> [WHAT THE TASK ASKS]: Reproduce the stretch of the 2006 Q1 thread below from "O -> aQ | bM" through "does. I think!".

2006 Q1

Question 1 (2006)

a) Well my attempt at the FA

Please read comment bellow by louisrdev. Agreed.



Now the translation:

S -> aM | bN
M -> aO | bO | /\ (a ending)
O -> aQ | bM
Q -> aO | bO

N -> aP | bP | /\ (b ending)
P -> bR | aN
R -> aP | bP

and of course it could be made tidy, but why waste the time. It does what it does. I think!

b)Convert

S -> Xa | Y
X -> aS | aY | bbb | bx
Y -> bY | /\ | a

to CNF

i) boot the /\

S -> Xa | Y
X -> aS | aY | bbb | bx
Y -> bY | b | a <-

ii) kill unit productions

S -> Xa | bY | b | a <-
X -> aS | aY | bbb | bX | a
Y -> bY | b | a

iii) Terminals

S -> XA | BY | b | a <-
X -> AS | AY | BBB | BX | a <-
Y -> BY | b | b <-
B -> b
A -> a

iv) No CNF

S -> XA | BY | b | a
X -> AS | AY | MB | BX | a <-
Y -> BY | b | a
M -> BB
B -> b
A -> a

I feel in your example Q and R should be your final states and not M and N. Making M and N your final states could cause the words 'a' and 'b' to be accepted, which strictly does not start and end with different characters,

Because of this you would also need to make the following changes:


S -> aM | bN
M -> aO | bO
O -> bQ | aM
Q -> aO | bO | /\ (a ending)

> [SUPPLIED ENTRIES]:
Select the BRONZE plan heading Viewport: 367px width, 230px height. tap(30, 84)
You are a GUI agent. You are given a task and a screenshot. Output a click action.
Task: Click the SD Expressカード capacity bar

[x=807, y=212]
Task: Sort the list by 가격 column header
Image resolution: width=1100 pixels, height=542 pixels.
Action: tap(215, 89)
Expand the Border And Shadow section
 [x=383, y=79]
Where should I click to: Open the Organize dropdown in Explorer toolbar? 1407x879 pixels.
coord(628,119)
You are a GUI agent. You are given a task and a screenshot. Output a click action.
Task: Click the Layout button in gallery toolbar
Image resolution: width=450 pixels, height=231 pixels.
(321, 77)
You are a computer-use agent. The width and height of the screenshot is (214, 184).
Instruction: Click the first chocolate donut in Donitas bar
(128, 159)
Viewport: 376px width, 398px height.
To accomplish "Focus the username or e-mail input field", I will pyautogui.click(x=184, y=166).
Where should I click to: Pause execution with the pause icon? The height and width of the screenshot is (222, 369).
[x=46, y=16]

> [TASK RESULT]:
O -> aQ | bM
Q -> aO | bO

N -> aP | bP | /\ (b ending)
P -> bR | aN
R -> aP | bP

and of course it could be made tidy, but why waste the time. It does what it does. I think!